Gloria alzó la vista y su expresión de perplejidad se transformó enseguida en alegría.
—¡Cielo santo! ¡Señor! ¿Qué se te ha perdido por aquí, Kay?
—Trabajo al otro lado de la calle, por si lo has olvidado. Mi amiga se echó a reír, complacida.
—¿Te pido un café? Querida, pareces cansada.
Gloria Loving había nacido marcada por su apellido, «Amorosa», y hacía honor a él desde pequeña. Era una mujerona grande y generosa, de unos cincuenta años, que se ocupaba meticulosamente de cualquier certificado que cruzara su despacho. Para ella, un registro era algo más que papel y códigos de referencia, y era capaz de matar, quemar y arrasar en nombre de uno cualquiera de ellos. Cualquiera.
—Café no, gracias —respondí.
—Oye, me habían dicho que ya no trabajabas al otro lado de la calle.
—Me encanta ver cómo la gente me destituye apenas me ausento un par de semanas. Ahora trabajo como consultora del FBI; por eso entro y salgo tanto.
—Entras y sales de Carolina del Norte, supongo, a juzgar por lo que cuentan las noticias. Incluso Dan Rather habló del caso de la niña Steiner, la otra noche. También salió en la CNN. ¡Jesús, qué frío hace aquí!
Eché una ojeada a la desangelada cafetería de la administración estatal, en la que pocos de los presentes parecían entusiasmados con sus respectivas vidas. La mayoría estaba inclinada sobre las bandejas, con las chaquetas y los jerséis abrochados hasta el mentón.
—Han fijado todos los termostatos a dieciséis grados para ahorrar energía, pero es una excusa que da risa —continuó Gloria—. Aquí la calefacción funciona con vapor sobrante del MCV, de modo que bajar los termostatos no hace ahorrar un vatio de electricidad.

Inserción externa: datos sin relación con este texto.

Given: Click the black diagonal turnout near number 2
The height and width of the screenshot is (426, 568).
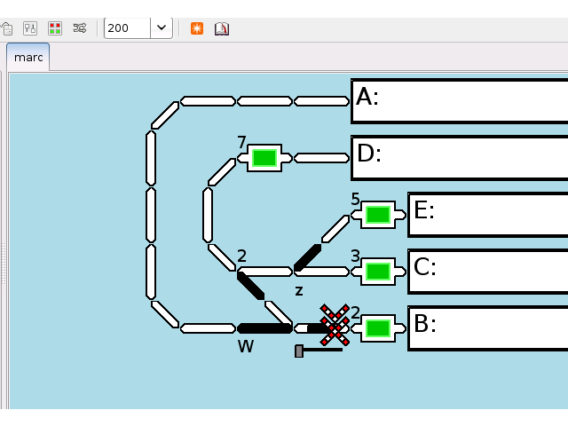Looking at the screenshot, I should click(x=250, y=285).
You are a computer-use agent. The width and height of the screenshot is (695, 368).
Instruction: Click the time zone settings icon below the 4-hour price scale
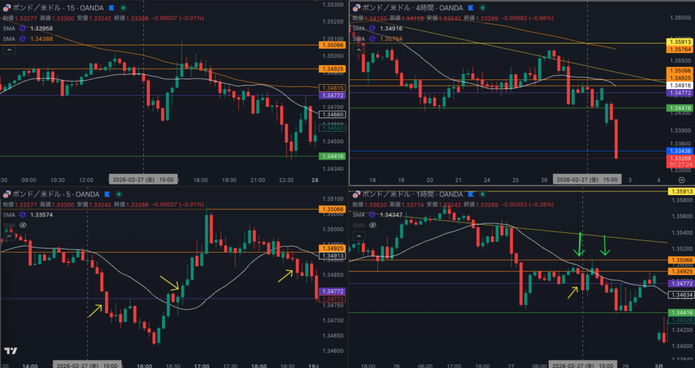[x=681, y=180]
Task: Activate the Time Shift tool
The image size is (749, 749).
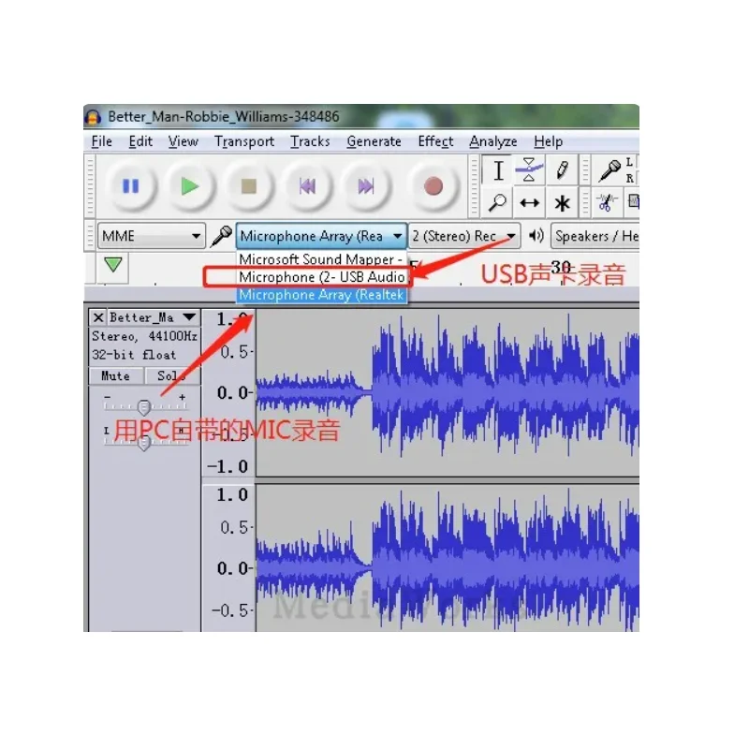Action: (529, 202)
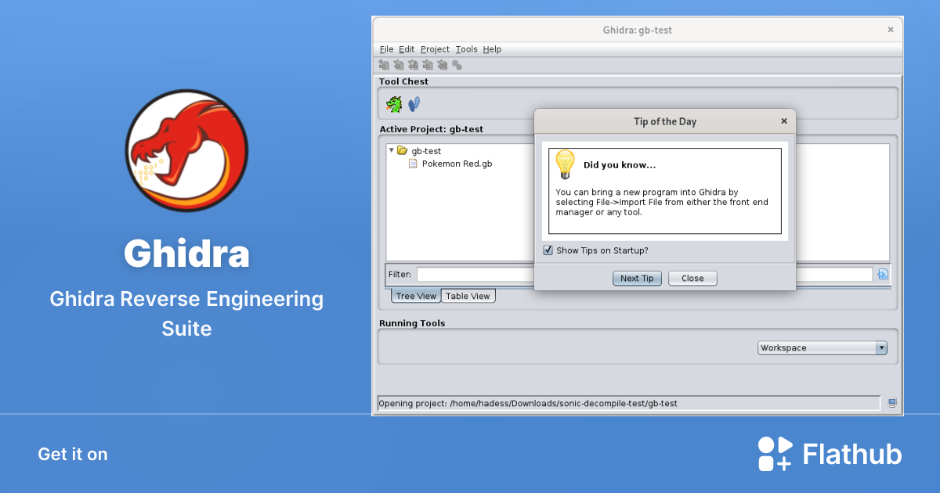The height and width of the screenshot is (493, 940).
Task: Click the rightmost connection icon in the toolbar
Action: click(x=457, y=65)
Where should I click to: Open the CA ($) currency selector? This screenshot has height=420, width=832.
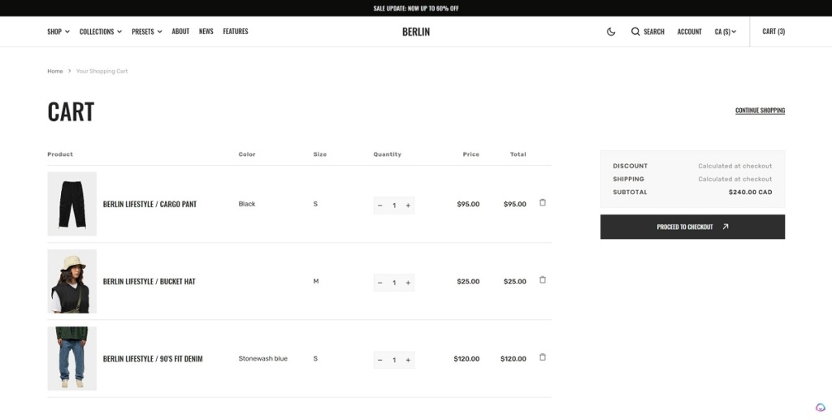pyautogui.click(x=725, y=32)
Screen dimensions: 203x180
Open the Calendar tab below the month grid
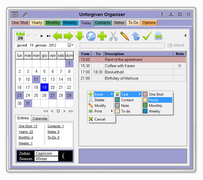click(40, 118)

—Pues ni siquiera parece haber dieciséis grados —comenté.
—Eso es porque estamos a once, que es más o menos la temperatura que hay fuera.
—Si quieres, te invito a cruzar la calle y a utilizar mi despacho —le ofrecí con una sonrisa socarrona.
—¡Ah!, seguro que es el lugar más caldeado de la ciudad. Bien, Kay, ¿qué puedo hacer por ti?
—Necesito localizar un caso de síndrome de muerte súbita infantil que, supuestamente, se produjo en California hace unos doce años. El nombre del bebé fallecido, una niña, es Mary Jo Steiner, hija de Denesa y Charles.
Gloria estableció la relación inmediatamente, pero su profesionalidad le impidió demostrarlo.